Essentially, while we're broadcasting live from our new studios here, construction crews will be putting on a new roof, replacing the parking lot, and building rest rooms and replacing wiring.
Now we could have waited until everything was done before we moved to these amazing new studios. But that would have been another nine months to a year. No way. I'd rather do the traffic with the warm hum of a compressor in the background than broadcast another year in the old studios. Or how about interviewing a woman about her years of physical abuse through the rhythmic thud of a nail gun on the roof? Or trying to hear the governor on the phone through the soothing whine of a guy grinding drywall cracks?
It'll be interesting, that's for sure. Kind of like this morning's show. For some reason, the caller Walt-MadMac-Granola Bob triumvirate don't think it's that big of a deal that the folks leasing the Indiana Toll Road are filing bankruptcy. I said on the radio eight years ago that the whole deal between our state and these folks from the Spanish-Austrailian consortium smelled bad.
That's a technical trading term. When a trade looks good from every angle but then something in your gut tells you it ain't quite right, then it smells bad. And that's how I felt and said so eight years ago when we leased the Toll Road and for some reason it smells pretty much the same to me eight years later. I hope the bonds get all straightened out and we can go 80 down the Toll Road for generations to come.
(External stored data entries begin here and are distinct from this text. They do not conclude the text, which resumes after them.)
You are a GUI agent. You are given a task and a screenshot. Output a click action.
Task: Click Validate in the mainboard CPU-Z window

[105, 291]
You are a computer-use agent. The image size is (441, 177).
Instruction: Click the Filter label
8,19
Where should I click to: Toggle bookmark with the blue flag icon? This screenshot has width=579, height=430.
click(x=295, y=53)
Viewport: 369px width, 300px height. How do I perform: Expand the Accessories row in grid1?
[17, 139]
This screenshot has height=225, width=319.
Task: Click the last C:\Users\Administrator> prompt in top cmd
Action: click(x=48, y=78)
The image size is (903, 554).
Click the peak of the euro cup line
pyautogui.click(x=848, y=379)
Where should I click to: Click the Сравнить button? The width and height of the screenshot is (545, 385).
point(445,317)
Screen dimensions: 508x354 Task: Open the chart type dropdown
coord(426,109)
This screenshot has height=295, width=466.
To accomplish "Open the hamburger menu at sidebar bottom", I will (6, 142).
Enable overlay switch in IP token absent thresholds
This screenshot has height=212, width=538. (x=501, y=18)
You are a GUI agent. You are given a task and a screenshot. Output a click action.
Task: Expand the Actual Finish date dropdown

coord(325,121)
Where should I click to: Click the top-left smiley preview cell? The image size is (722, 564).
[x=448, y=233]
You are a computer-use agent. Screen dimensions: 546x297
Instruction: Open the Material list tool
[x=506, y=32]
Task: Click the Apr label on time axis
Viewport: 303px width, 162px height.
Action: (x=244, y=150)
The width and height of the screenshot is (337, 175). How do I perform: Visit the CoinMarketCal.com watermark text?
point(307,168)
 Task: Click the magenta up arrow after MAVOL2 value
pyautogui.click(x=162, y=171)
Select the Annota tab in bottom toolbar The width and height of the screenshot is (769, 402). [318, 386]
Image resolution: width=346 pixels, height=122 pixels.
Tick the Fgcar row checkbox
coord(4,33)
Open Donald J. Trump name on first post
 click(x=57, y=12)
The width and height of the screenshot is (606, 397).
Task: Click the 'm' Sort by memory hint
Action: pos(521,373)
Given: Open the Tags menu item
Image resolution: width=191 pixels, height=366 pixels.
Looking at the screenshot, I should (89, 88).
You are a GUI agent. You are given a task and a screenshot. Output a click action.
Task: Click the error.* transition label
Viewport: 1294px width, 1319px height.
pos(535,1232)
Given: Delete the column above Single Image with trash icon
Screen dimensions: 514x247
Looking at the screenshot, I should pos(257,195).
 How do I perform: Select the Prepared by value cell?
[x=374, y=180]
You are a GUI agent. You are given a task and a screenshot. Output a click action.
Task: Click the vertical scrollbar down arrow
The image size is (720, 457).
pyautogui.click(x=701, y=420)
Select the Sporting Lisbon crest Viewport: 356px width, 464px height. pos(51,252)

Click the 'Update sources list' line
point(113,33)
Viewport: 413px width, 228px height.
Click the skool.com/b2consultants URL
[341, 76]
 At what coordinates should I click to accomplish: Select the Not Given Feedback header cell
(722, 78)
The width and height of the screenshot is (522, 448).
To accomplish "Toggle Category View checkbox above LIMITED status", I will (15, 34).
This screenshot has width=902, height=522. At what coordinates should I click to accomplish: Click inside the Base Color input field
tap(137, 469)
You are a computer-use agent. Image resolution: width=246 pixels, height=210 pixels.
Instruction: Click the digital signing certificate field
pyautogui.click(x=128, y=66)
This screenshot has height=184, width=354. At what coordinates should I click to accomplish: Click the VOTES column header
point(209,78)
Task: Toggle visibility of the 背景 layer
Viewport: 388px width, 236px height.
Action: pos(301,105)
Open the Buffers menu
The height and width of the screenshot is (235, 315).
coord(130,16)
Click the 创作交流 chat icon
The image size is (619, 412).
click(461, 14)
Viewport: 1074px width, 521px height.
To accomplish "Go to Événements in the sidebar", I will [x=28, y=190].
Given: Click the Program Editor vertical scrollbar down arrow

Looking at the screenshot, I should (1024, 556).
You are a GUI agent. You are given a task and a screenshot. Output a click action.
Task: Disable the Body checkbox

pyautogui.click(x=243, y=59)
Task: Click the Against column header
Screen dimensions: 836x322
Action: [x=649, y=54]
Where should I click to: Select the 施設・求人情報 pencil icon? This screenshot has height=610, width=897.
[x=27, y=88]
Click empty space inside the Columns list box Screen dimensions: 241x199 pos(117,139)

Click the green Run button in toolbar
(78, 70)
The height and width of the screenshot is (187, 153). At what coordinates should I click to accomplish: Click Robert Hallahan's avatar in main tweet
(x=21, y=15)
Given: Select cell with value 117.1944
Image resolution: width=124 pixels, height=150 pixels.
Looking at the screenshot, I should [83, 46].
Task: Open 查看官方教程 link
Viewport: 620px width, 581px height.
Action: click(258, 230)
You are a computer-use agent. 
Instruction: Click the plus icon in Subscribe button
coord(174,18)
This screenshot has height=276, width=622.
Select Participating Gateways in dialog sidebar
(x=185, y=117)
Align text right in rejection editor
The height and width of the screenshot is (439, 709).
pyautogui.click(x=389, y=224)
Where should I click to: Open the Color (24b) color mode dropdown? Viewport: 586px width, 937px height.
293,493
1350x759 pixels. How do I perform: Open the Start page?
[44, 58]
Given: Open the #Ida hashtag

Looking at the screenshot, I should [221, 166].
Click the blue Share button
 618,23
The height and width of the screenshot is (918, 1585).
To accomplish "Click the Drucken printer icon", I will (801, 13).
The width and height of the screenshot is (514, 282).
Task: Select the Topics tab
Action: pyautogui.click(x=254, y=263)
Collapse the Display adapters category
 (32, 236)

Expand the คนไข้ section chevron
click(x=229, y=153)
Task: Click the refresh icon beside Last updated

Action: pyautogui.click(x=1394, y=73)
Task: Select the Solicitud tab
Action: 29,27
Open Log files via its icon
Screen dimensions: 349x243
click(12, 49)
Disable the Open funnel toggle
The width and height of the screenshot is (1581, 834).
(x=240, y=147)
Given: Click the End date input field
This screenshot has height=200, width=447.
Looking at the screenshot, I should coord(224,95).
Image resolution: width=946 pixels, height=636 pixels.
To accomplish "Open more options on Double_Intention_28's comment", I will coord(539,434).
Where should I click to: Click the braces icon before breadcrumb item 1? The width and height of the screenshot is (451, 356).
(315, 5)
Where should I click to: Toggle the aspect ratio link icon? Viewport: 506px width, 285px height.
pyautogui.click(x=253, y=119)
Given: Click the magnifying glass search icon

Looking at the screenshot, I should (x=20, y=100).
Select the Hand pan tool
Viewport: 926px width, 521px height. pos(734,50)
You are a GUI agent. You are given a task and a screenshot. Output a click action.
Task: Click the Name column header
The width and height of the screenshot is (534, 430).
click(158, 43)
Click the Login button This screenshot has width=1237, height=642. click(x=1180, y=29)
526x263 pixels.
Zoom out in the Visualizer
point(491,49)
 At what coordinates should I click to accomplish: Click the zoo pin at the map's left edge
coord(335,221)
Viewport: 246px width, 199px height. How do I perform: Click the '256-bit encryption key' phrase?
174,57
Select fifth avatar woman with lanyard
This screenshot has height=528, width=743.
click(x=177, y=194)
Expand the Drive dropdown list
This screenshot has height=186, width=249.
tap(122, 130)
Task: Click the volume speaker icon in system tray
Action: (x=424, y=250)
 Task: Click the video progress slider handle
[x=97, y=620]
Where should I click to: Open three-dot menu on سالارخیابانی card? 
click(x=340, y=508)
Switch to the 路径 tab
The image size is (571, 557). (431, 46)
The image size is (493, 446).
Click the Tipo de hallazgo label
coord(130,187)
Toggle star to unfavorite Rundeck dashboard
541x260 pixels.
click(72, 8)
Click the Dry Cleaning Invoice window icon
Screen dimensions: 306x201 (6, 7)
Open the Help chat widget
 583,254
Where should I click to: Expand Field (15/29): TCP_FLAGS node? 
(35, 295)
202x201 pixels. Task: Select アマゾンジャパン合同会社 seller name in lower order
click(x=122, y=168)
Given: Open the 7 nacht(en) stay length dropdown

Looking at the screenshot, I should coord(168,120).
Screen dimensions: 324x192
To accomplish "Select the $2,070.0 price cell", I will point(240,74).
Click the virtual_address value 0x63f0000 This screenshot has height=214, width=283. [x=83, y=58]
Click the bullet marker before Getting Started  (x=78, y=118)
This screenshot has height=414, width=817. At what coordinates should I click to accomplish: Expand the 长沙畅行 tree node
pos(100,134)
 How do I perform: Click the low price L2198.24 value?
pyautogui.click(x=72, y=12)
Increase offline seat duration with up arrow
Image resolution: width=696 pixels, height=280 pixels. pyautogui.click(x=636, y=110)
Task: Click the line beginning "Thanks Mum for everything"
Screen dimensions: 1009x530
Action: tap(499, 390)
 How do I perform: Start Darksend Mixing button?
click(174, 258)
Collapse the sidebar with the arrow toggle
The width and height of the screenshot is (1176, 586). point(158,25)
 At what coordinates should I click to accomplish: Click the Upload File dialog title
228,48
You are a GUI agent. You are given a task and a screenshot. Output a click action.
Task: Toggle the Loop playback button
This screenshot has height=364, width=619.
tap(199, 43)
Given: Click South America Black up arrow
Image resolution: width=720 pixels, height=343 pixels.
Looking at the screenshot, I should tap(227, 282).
.... Jean Bowman from the Nazareth Home came on the show today and told about "Cocaine babies." What a horrificness. Babies fresh from the wound shaking, twisting through withdrawls. Then an hour after Jean left a Candace called in and said she adopted a "Cocaine-addicted" baby from Nazareth Home a few years ago and there is a lotta love goin on in her home. A good story line, good drama and radio. I just can't get the images out of my head of little babies writhing in receiving blankets, their bodies craving cocaine like nobody's business.
There is a lotta sadness, loneliness and pain out there, and sometimes you can feel it through the airwaves that you cannot see.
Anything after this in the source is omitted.